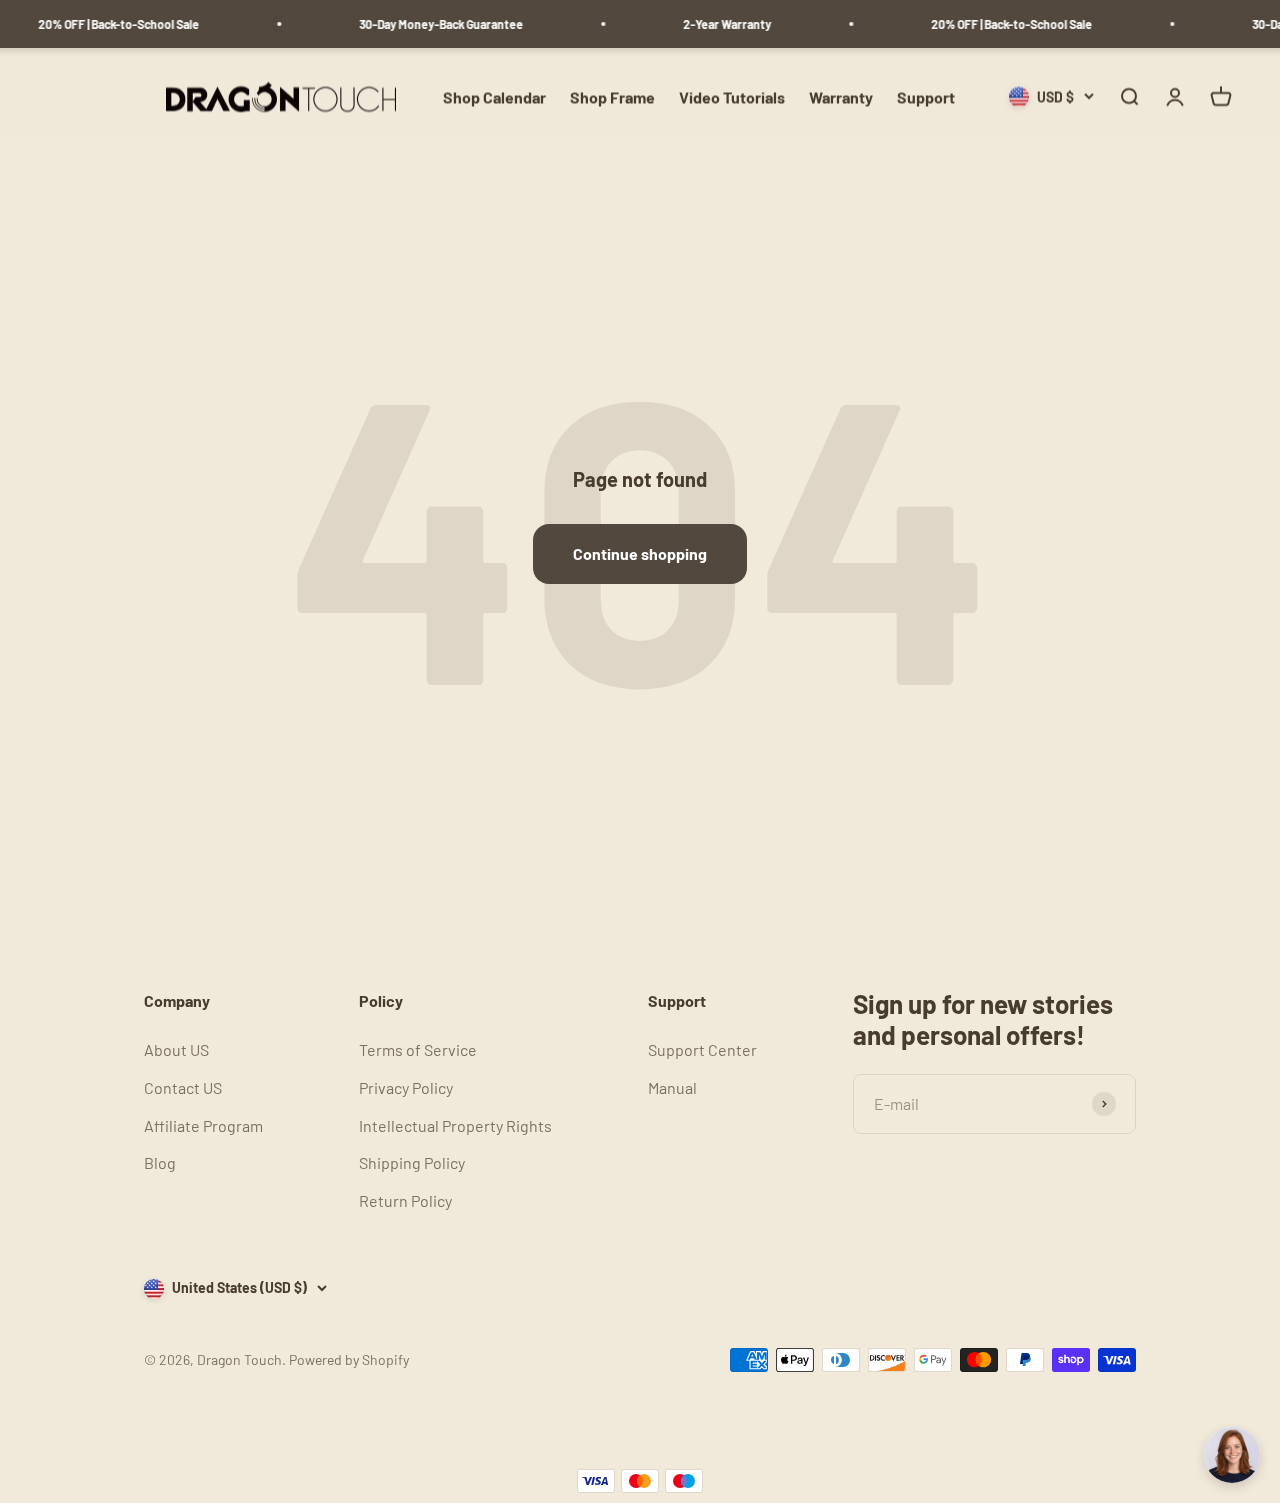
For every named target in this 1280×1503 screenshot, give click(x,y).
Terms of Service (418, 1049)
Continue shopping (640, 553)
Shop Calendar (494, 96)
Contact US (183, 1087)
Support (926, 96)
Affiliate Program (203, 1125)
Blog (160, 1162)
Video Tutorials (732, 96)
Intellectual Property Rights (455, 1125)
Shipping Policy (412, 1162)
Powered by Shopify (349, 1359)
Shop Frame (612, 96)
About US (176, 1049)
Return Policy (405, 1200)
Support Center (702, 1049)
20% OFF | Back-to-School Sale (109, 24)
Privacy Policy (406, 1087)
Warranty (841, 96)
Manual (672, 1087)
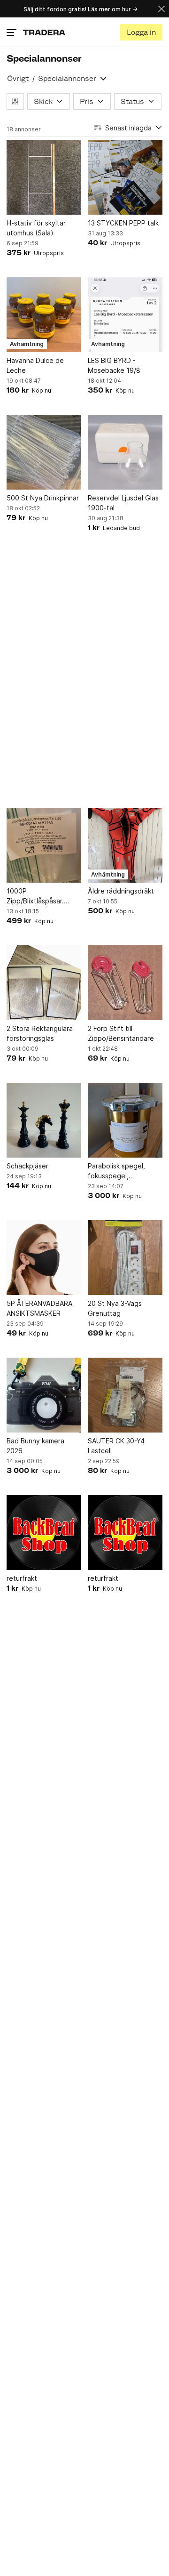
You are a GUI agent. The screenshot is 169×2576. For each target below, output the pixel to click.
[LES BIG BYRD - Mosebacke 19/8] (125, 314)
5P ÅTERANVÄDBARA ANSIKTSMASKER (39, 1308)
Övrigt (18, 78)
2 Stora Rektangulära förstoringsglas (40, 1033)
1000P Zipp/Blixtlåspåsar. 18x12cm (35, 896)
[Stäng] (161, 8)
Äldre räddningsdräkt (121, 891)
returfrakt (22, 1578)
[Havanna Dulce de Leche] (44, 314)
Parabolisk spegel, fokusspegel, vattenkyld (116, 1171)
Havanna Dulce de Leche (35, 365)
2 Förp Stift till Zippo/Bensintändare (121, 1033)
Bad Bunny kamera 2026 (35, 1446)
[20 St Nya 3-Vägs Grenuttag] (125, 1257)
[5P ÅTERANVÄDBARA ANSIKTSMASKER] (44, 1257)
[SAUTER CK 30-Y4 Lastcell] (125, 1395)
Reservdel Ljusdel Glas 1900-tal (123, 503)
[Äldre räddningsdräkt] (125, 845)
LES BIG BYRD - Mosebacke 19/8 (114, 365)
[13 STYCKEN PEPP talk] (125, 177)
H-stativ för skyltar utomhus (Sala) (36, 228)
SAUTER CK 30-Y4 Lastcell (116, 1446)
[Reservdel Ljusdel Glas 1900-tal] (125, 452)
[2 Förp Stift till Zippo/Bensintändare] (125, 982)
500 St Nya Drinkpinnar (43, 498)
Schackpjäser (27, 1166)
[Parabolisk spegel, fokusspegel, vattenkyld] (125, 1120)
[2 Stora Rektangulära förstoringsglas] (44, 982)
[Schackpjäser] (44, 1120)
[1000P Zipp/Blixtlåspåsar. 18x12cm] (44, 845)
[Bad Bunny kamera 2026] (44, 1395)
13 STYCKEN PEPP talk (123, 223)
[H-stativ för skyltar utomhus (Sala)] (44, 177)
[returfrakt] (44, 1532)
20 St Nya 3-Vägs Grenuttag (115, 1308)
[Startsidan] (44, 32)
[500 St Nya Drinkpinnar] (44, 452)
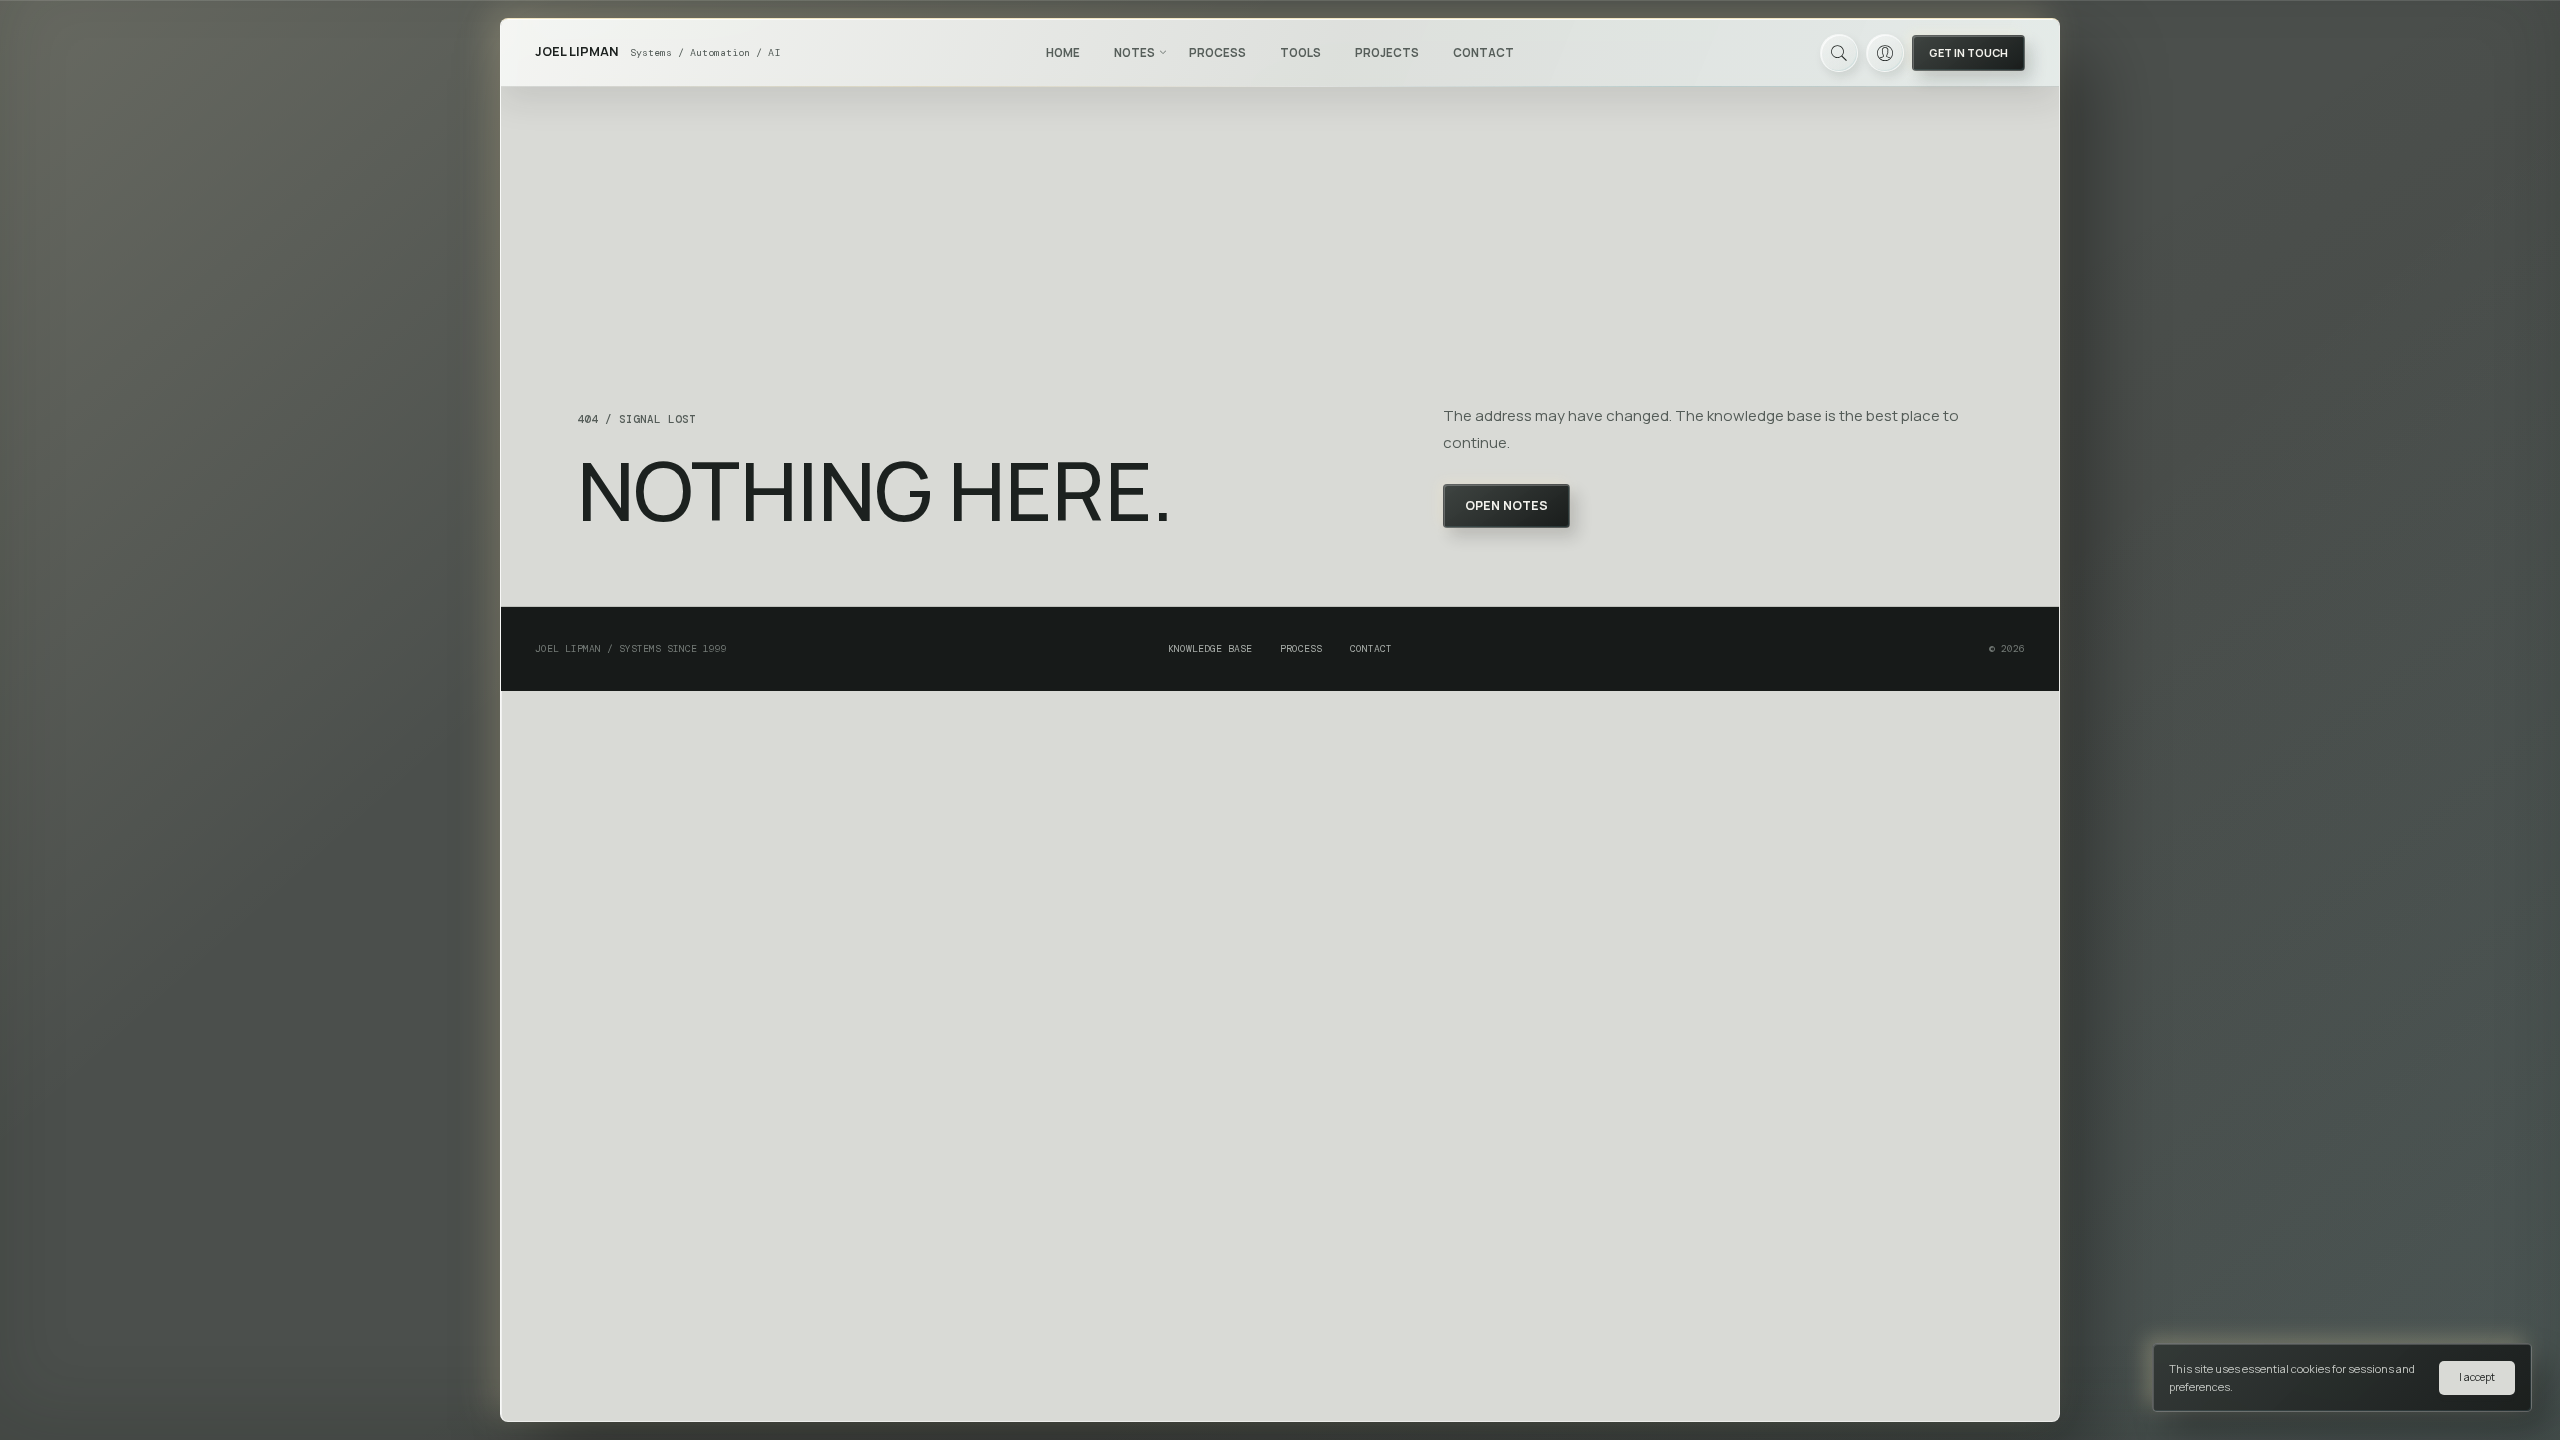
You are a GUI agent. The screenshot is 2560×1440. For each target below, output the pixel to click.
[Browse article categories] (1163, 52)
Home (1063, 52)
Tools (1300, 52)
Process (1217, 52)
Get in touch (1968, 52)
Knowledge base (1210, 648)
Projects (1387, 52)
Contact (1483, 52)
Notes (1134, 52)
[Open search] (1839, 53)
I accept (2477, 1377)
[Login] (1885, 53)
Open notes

**Aim of the task**
Leaving out each picture, repeat exactly the lines above from the one that contains "Blog (160, 1162)" through the one that contains "2 Stora Rektangulära förstoringsglas (40, 1033)".

**Solution below**
Blog (160, 1162)
Video Tutorials (732, 96)
Intellectual Property Rights (455, 1125)
Shipping Policy (412, 1162)
Powered by Shopify (349, 1359)
Shop Frame (612, 96)
About US (176, 1049)
Return Policy (405, 1200)
Support Center (702, 1049)
20% OFF | Back-to-School Sale (109, 24)
Privacy Policy (406, 1087)
Warranty (841, 96)
Manual (672, 1087)
You are a GUI agent. The screenshot is 169×2576. For each target below, output the pixel to click.
[LES BIG BYRD - Mosebacke 19/8] (125, 314)
5P ÅTERANVÄDBARA ANSIKTSMASKER (39, 1308)
Övrigt (18, 78)
2 Stora Rektangulära förstoringsglas (40, 1033)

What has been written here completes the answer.